Supplied data —
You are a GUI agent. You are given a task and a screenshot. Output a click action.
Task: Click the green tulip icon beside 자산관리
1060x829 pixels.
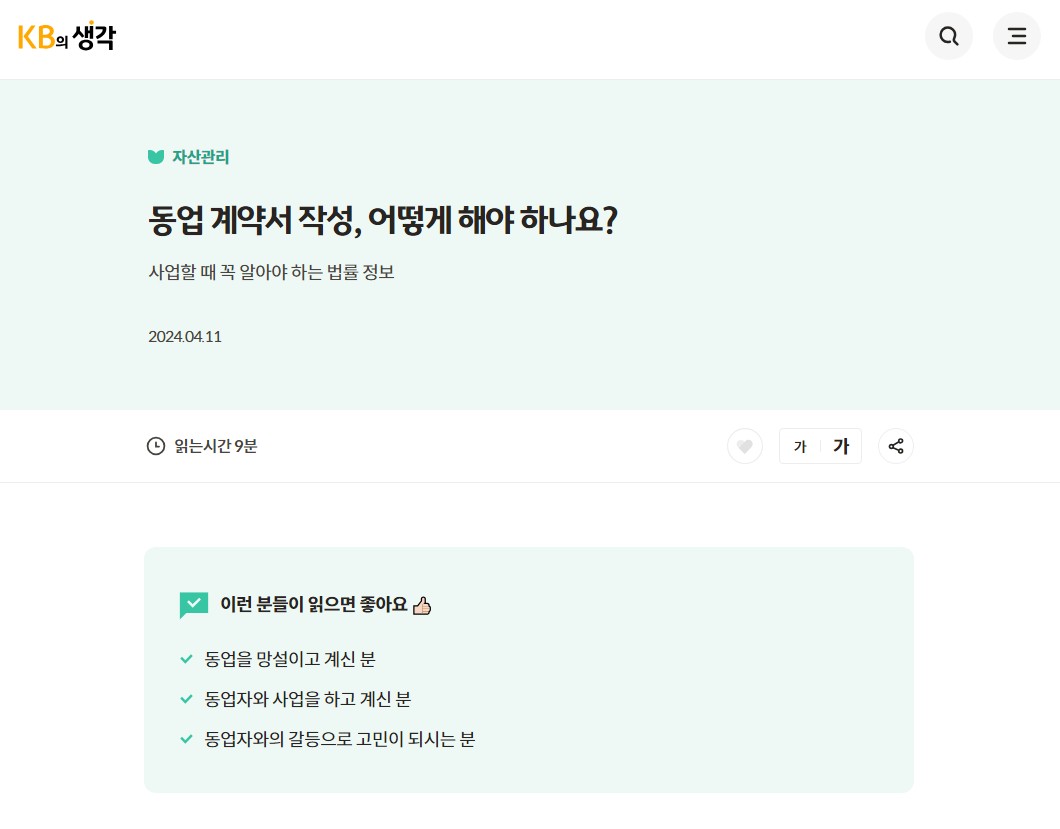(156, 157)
...
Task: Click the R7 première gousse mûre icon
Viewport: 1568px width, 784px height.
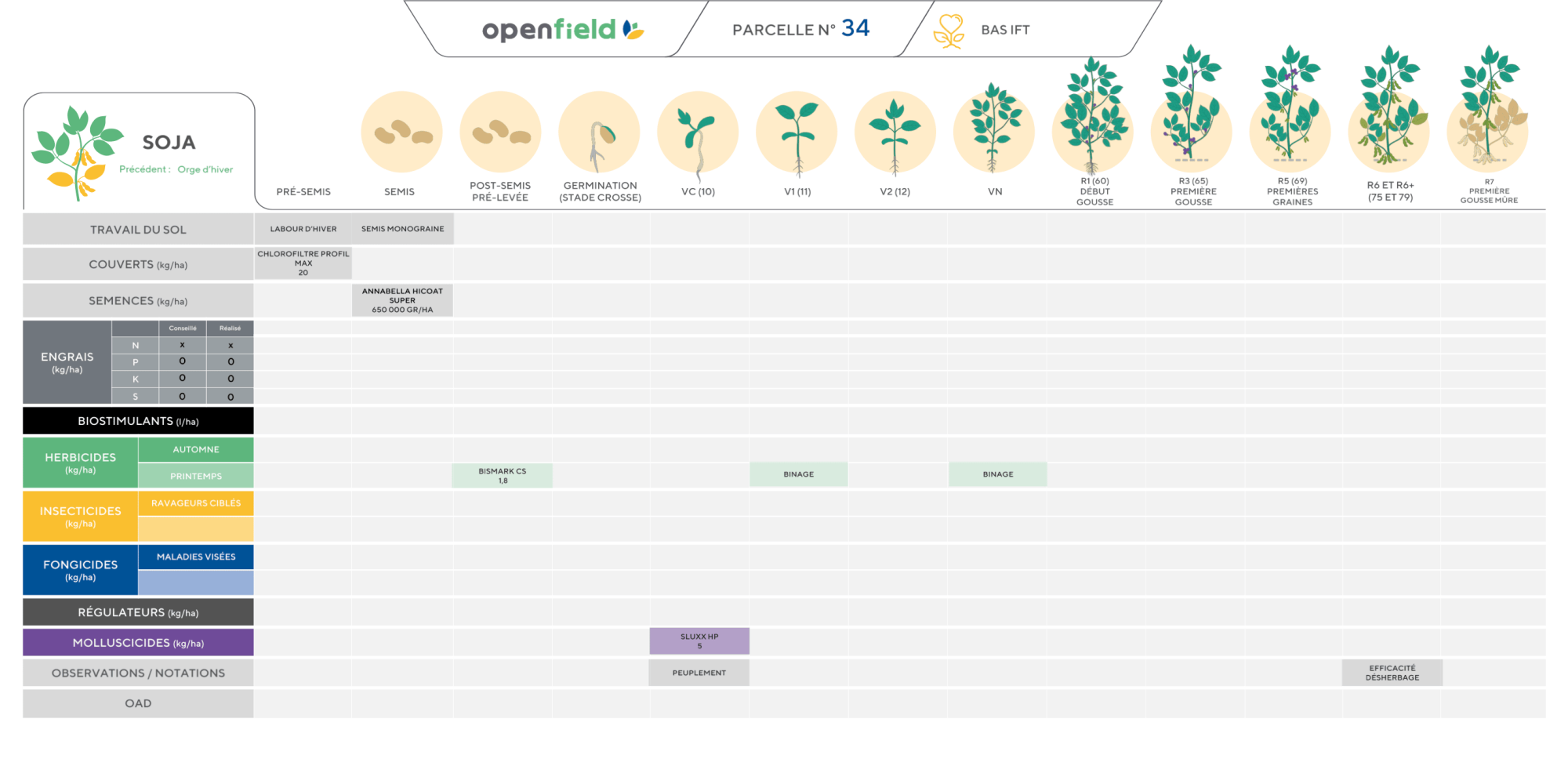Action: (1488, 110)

Problem details —
Return every line in the listing that contains the word "icon".

Your response —
Task: Click the green tulip icon beside 자산관리
Task: Click the R7 première gousse mûre icon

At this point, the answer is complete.